# EXERCISE INPUTS
####################

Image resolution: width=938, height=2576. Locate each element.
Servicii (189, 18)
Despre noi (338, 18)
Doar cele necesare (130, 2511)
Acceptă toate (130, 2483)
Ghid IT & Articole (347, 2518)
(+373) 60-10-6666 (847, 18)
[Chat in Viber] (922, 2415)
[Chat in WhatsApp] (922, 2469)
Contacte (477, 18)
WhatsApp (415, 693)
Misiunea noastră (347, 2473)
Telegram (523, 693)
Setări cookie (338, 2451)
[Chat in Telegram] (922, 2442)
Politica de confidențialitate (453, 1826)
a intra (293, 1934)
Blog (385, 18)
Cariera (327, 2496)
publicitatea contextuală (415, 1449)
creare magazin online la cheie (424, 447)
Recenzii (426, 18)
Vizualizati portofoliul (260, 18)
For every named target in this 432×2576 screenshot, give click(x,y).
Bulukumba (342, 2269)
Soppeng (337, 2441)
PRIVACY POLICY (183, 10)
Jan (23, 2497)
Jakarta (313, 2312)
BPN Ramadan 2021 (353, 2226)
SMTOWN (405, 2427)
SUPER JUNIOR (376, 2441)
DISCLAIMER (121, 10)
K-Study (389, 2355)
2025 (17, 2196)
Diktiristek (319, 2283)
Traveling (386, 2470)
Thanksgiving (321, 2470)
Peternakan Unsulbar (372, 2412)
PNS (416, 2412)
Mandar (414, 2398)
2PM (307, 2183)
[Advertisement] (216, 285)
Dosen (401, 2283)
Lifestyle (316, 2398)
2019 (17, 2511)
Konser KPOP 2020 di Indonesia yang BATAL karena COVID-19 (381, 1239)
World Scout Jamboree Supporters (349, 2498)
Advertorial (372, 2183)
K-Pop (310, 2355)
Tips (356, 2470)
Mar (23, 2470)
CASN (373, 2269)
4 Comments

####################

# PROBLEM TO WORK ON
Locate the line with "K-Study (389, 2355)" in the entries above; extract it and every line after it, verbatim.

# PROBLEM SOLUTION
K-Study (389, 2355)
2025 (17, 2196)
Diktiristek (319, 2283)
Traveling (386, 2470)
Thanksgiving (321, 2470)
Peternakan Unsulbar (372, 2412)
PNS (416, 2412)
Mandar (414, 2398)
2PM (307, 2183)
[Advertisement] (216, 285)
Dosen (401, 2283)
Lifestyle (316, 2398)
2019 (17, 2511)
Konser KPOP 2020 di Indonesia yang BATAL karena COVID-19 (381, 1239)
World Scout Jamboree Supporters (349, 2498)
Advertorial (372, 2183)
K-Pop (310, 2355)
Tips (356, 2470)
Mar (23, 2470)
CASN (373, 2269)
4 Comments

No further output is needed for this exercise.